In a keynote speech on Sunday, Barry Bloom of the Albert Einstein College of Medicine in New York City noted that infectious diseases, such as AIDS, tuberculosis, and malaria, are the major causes of poor health around the world. He cited TB as the planet's prime cause of sickness and death.

That will change by the year 2020, Bloom predicted. "Infectious diseases will give way to chronic diseases such as heart disease, cancer, depression, and road accidents," he said.

Bloom noted that more money, by itself, won't solve any of the world's pressing health problems. "But," he added, "they can't solve them without it either. Small decreases in poverty levels result in surprisingly large increases in life expectancy."

Max Essex, chairman of the Harvard AIDS Institute, described the difficult battle to develop vaccines against "the endless generation of new strains of HIV," the virus that causes AIDS.

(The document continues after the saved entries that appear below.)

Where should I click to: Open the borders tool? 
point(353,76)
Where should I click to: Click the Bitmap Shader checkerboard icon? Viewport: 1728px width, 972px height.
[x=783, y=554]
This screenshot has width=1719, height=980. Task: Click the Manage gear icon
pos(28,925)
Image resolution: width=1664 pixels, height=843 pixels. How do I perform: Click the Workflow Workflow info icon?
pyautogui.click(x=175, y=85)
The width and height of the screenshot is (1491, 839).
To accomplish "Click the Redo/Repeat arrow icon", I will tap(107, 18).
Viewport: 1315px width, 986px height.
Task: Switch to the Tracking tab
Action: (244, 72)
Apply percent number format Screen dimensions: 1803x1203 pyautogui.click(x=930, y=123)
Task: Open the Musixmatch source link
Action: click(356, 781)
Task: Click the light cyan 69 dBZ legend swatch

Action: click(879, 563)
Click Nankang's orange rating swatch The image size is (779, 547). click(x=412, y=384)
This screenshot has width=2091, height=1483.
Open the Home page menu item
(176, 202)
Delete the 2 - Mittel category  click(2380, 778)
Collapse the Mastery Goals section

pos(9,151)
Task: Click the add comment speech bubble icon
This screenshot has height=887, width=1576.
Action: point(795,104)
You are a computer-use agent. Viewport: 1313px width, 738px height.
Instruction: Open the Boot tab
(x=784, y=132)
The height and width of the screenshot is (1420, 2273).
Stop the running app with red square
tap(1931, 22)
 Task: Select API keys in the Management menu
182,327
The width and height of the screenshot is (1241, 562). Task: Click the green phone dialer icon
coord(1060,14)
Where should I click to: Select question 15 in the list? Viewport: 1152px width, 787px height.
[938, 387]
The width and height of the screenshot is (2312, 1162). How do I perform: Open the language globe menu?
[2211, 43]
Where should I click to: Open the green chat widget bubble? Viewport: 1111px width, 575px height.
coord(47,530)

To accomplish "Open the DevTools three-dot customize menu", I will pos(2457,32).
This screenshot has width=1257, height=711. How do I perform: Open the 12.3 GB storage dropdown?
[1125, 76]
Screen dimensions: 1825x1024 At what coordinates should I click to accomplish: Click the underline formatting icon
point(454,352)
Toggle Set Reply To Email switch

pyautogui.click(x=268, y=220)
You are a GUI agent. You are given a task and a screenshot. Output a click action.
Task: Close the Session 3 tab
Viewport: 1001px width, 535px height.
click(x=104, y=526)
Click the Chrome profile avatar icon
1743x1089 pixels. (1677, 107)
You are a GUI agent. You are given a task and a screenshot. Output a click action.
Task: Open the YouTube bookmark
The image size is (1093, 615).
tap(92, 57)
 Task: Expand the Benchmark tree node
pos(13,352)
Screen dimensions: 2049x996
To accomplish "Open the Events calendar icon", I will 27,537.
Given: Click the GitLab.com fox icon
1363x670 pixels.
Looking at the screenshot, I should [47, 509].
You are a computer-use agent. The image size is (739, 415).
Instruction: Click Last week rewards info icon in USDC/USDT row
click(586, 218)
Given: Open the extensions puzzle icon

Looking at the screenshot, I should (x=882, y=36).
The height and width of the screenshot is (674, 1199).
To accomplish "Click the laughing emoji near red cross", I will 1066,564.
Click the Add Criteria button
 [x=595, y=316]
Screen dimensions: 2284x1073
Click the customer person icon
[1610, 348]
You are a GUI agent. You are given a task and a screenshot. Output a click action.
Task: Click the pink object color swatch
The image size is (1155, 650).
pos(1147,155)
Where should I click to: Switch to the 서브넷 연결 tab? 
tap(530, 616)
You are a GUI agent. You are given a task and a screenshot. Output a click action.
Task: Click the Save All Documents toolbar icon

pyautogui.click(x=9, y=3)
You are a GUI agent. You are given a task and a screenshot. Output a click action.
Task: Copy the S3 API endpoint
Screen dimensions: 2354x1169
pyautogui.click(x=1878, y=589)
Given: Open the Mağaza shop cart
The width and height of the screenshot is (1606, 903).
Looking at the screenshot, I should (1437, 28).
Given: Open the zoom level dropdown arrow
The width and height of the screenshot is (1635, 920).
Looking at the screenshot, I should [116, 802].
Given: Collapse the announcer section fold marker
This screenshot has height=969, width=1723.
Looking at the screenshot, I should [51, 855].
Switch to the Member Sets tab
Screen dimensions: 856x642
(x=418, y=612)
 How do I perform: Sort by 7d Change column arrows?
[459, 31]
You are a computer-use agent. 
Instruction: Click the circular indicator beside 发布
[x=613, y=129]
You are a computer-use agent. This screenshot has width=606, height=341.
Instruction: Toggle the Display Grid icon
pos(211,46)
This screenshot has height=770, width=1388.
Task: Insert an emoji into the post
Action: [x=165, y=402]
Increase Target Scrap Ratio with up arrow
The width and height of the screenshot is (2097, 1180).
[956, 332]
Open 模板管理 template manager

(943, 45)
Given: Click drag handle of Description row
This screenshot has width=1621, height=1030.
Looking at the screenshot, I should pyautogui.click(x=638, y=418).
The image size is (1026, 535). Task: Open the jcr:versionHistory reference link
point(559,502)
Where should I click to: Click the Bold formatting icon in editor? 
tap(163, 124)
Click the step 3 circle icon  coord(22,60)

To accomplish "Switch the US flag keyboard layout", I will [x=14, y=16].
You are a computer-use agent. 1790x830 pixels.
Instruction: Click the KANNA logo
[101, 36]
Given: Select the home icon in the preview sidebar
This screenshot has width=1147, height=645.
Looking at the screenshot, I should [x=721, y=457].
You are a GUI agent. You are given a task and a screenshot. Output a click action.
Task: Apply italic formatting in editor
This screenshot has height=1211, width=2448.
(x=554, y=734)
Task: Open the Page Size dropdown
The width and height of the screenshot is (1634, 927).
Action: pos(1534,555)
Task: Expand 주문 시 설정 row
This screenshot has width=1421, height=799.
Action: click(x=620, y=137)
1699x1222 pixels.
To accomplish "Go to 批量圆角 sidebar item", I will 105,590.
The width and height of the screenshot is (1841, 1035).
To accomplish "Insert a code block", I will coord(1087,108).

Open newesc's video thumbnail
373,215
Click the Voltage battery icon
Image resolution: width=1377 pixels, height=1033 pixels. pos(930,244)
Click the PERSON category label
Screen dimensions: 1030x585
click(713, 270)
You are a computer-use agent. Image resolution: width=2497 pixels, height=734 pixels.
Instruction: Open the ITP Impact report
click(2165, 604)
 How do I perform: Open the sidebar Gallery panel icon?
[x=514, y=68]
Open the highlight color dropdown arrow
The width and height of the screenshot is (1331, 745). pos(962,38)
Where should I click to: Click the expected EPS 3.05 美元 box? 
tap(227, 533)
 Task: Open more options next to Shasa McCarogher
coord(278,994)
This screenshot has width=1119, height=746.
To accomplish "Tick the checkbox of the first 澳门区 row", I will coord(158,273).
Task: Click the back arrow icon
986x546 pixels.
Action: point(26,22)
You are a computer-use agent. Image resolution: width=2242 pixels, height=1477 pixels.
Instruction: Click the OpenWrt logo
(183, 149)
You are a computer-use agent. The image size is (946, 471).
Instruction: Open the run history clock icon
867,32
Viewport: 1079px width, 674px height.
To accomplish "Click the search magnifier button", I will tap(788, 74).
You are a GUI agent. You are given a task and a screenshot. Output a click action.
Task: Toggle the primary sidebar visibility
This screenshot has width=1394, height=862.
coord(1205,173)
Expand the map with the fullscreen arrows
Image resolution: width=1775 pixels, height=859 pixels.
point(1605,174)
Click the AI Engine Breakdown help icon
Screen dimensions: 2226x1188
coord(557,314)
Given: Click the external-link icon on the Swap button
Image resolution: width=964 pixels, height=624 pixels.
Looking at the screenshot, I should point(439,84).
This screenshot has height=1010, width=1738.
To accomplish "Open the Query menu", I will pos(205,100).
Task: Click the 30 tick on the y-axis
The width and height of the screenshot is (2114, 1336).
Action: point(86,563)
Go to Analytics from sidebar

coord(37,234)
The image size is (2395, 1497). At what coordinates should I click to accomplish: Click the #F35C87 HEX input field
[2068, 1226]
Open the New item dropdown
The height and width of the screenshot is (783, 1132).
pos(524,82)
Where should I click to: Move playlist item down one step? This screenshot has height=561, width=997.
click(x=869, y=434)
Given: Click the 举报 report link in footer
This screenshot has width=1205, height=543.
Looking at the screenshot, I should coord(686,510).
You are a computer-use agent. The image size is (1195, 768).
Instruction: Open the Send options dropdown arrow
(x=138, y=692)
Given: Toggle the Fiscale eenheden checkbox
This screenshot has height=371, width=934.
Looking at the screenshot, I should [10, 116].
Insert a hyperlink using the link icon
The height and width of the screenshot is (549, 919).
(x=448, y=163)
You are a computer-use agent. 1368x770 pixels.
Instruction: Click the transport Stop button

He warned that "new epidemics must be anticipated." A new strain known as HIV-1C, which is transmitted by heterosexual activity, is now ravaging India. More than 98 percent of new infections in Thailand are blamed on HIV-1E, also spread by heterosexual activity.

Essex called this part of "a second AIDS epidemic," replacing the first, which involved mostly homosexuals and drug users.

Researchers tracking another virus, HIV-2, among prostitutes in Africa, have been surprised by the number of infectees who do not develop full-blown AIDS. Essex noted that infection with HIV-2 may provide "significant protection" from the deadlier HIV-1, the prime source of AIDS in North America and Europe. He noted that scientists at Harvard and elsewhere have started studies to determine if the biology of HIV-2 can somehow be used to defeat its more lethal cousin.

In a session devoted to genes and the environment, Leona Samson, professor of toxicology at SPH, described how DNA that repairs itself can protect against genetic damage caused by sunlight. Those whose genes cannot carry out this repair work are two thousand times more prone to skin cancer than normal people.

"It appears that even moderate decreases in DNA repair capacity are associated with increased risk of skin and other types of cancer," Samson concluded. She then discussed prospects for screening everyone for repair capacity, and the ethical considerations that this would involve.

For three days, more than 45 researchers described hard-won new findings and frustrating unknowns, failures to develop new vaccines and hopes of eliminating present scourges the way smallpox and polio were eradicated.

Fineberg noted that many participants in the SPH's 75th birthday celebration would play key roles in realizing those hopes. "Much of the work that might be presented in an SPH 100th anniversary symposium," he said, "has not yet begun, and each of us has the opportunity to contribute to that work."